The prime minister of Dominica is the head of government in the Commonwealth of Dominica. Nominally, the position was created on November 3, 1978 when Dominica gained independence from the United Kingdom. Hitherto, the position existed de facto as Premier.
Roosevelt Skerrit is the incumbent prime minister. He took office on 8 January 2004

Authority and duties
According to Chapter 59 of the Constitution of the Commonwealth of Dominica;
 There shall be a Prime Minister of Dominica, who shall be appointed by the President.
 Whenever the President has occasion to appoint a Prime Minister he shall appoint an elected member of the House who appears to him likely to command the support of the majority of the elected members of the House.

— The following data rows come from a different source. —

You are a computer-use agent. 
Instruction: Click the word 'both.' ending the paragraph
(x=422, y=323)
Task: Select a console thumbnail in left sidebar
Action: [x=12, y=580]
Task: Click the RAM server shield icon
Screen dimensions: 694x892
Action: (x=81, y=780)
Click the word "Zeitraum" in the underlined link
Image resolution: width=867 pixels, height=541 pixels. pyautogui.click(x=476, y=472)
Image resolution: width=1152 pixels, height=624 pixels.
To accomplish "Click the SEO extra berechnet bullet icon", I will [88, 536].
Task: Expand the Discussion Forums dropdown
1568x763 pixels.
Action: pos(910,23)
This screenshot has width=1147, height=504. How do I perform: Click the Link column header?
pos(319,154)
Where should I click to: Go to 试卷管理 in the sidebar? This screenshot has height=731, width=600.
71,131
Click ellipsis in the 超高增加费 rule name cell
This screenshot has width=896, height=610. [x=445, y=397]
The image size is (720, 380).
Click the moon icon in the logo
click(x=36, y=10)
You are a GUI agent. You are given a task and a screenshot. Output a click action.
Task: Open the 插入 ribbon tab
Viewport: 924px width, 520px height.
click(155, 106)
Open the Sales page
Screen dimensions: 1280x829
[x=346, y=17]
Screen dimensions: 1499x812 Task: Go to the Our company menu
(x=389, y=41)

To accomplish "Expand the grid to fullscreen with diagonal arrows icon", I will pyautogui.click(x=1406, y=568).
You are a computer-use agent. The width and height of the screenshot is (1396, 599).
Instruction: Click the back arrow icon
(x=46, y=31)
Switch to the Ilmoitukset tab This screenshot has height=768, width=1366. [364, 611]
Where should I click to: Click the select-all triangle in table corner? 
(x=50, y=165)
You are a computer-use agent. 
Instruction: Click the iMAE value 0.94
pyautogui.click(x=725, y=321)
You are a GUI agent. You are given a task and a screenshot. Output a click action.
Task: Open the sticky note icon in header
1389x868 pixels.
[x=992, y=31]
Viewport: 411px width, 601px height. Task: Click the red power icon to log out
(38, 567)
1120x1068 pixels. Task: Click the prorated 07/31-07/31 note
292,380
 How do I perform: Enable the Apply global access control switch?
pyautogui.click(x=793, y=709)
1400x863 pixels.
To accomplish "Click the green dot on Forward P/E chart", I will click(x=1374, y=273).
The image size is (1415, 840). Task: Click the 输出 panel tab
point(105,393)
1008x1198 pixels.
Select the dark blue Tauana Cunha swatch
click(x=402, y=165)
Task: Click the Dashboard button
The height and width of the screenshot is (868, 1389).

The President, acting in accordance with the advice of the Prime Minister, appoints the Cabinet of Minister. The Prime Minister supervises Cabinet meetings and in the spirit of the Westminster system is nominally 'Primus Inter Pares' or first among equals. However Prime Ministers of Dominica, like most Prime Ministers in Small-Island States, have generally governed in a presidential manner.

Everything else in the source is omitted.